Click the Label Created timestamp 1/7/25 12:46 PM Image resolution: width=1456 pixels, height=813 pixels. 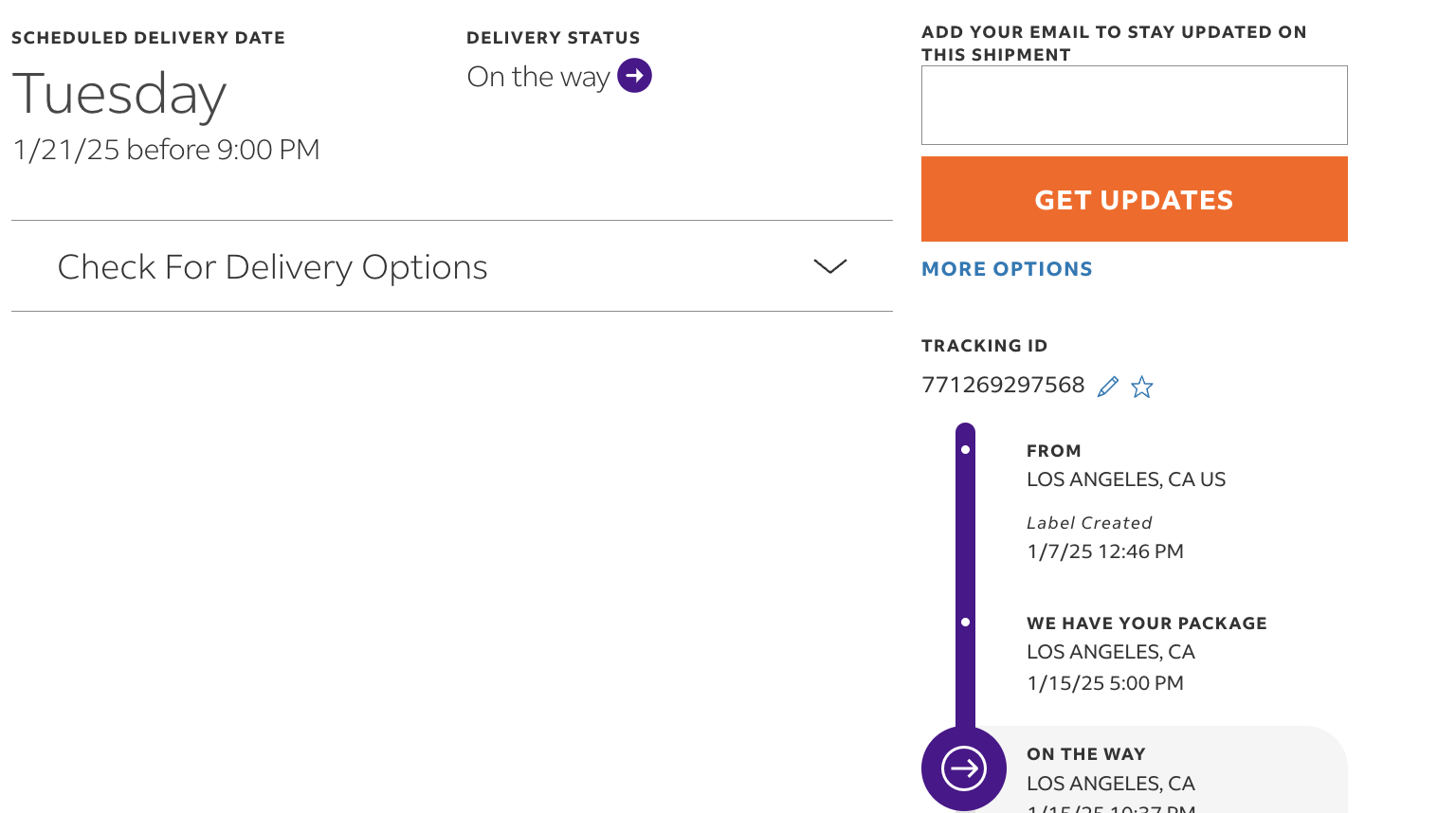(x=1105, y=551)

==

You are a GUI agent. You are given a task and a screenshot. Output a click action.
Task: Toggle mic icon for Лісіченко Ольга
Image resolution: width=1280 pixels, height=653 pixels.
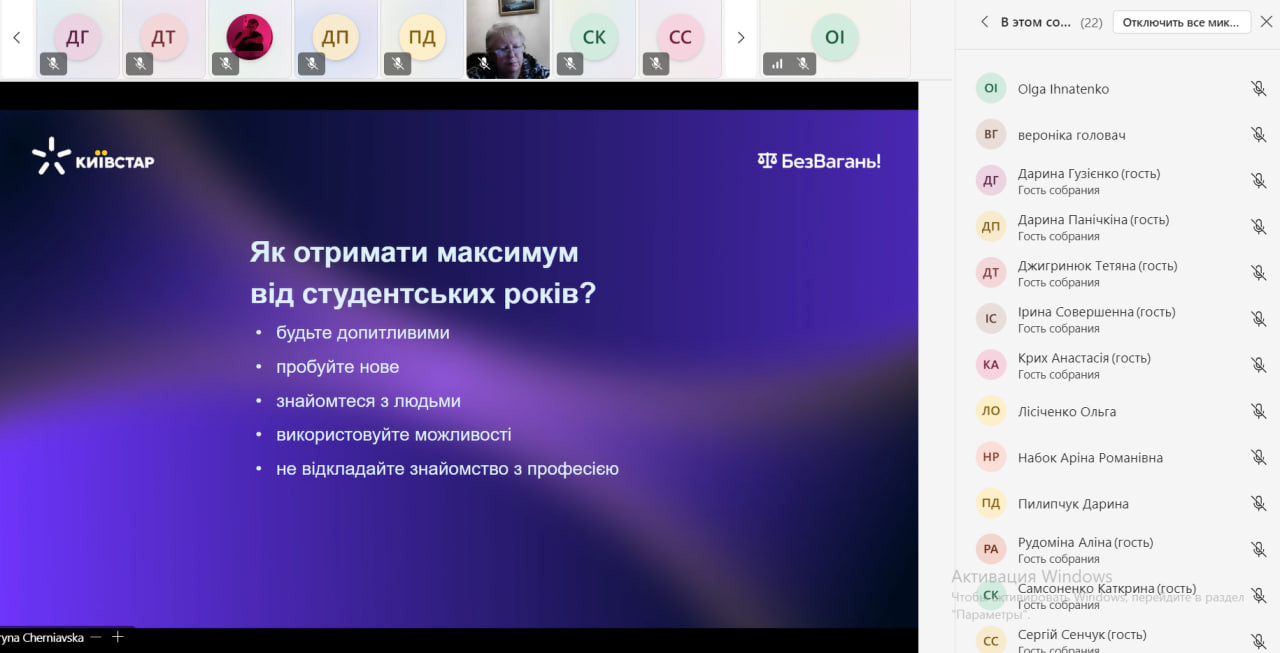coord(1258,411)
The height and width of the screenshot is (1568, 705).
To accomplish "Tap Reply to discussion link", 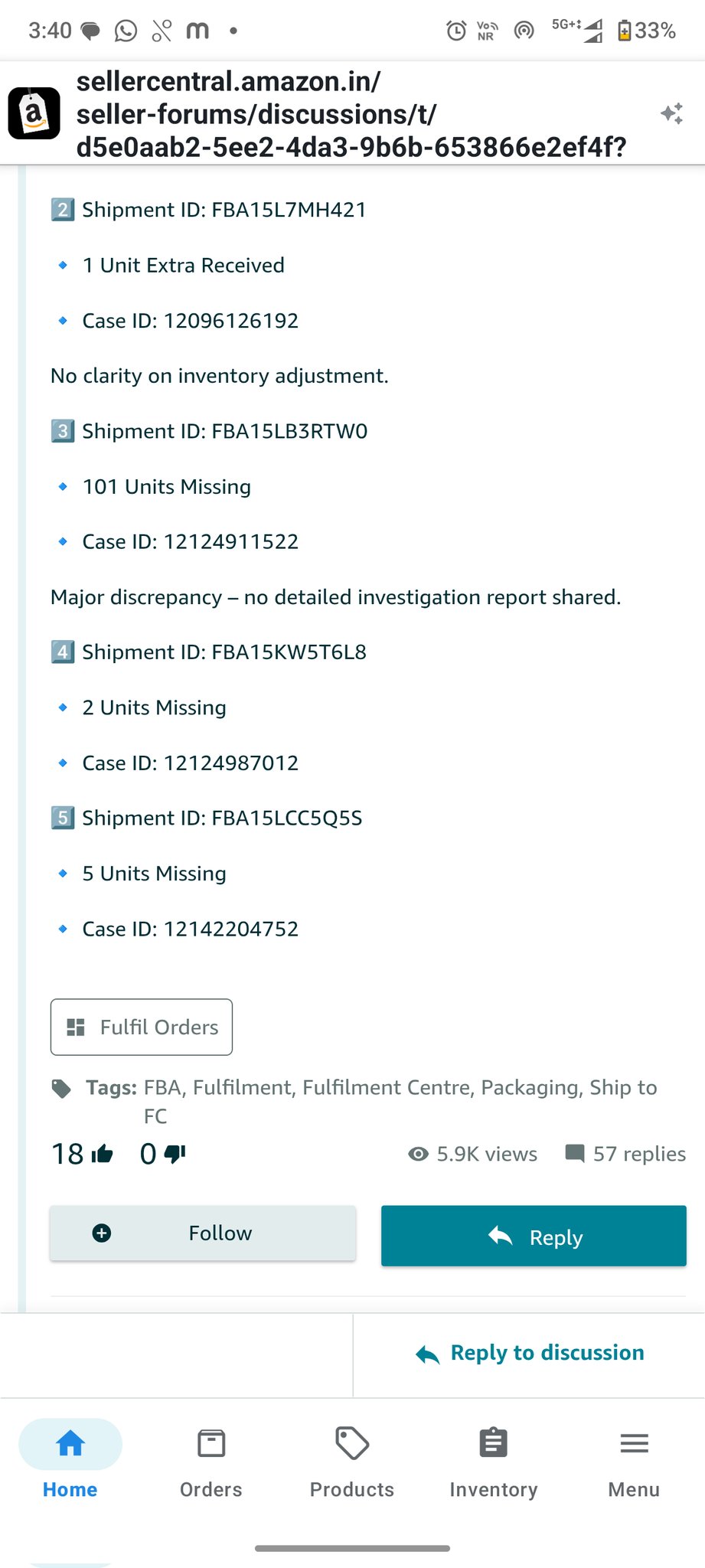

...

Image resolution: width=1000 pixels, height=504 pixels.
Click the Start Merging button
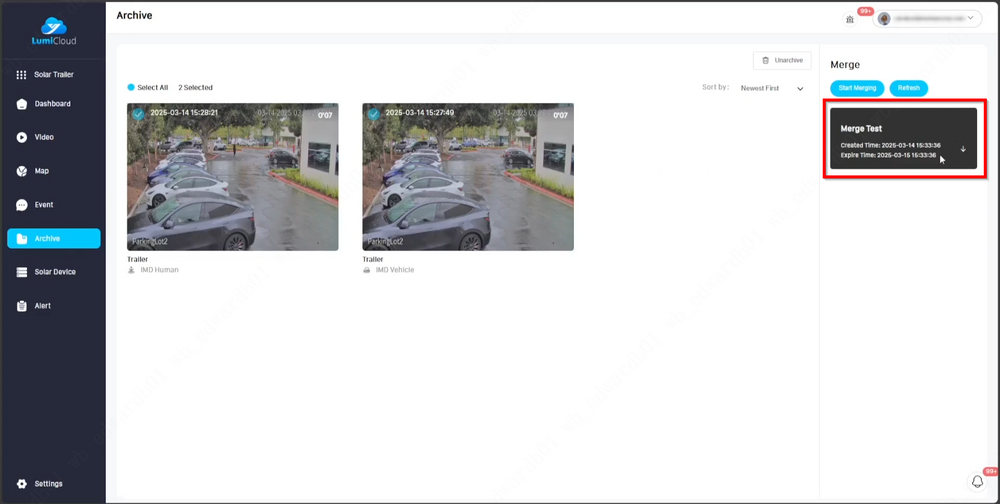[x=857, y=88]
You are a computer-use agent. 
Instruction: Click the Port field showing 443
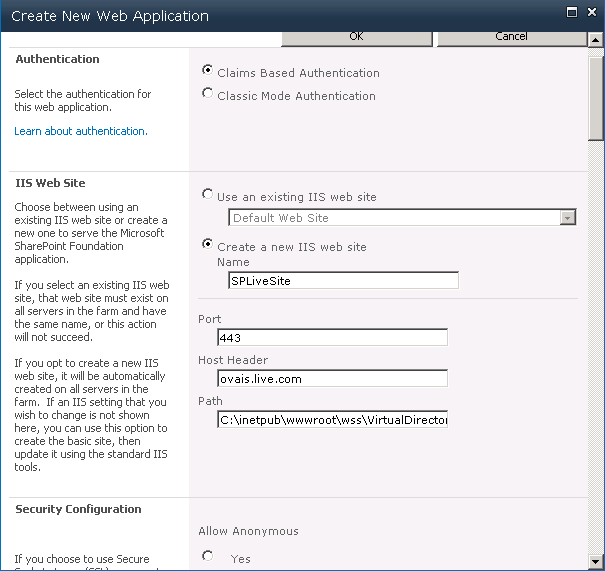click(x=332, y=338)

PROBLEM STATEMENT: Write out each line of the data that holds the string "agent".

RESULT:
You are a GUI agent. You are given a task and a screenshot. Output a click action.
You are a computer-use agent. 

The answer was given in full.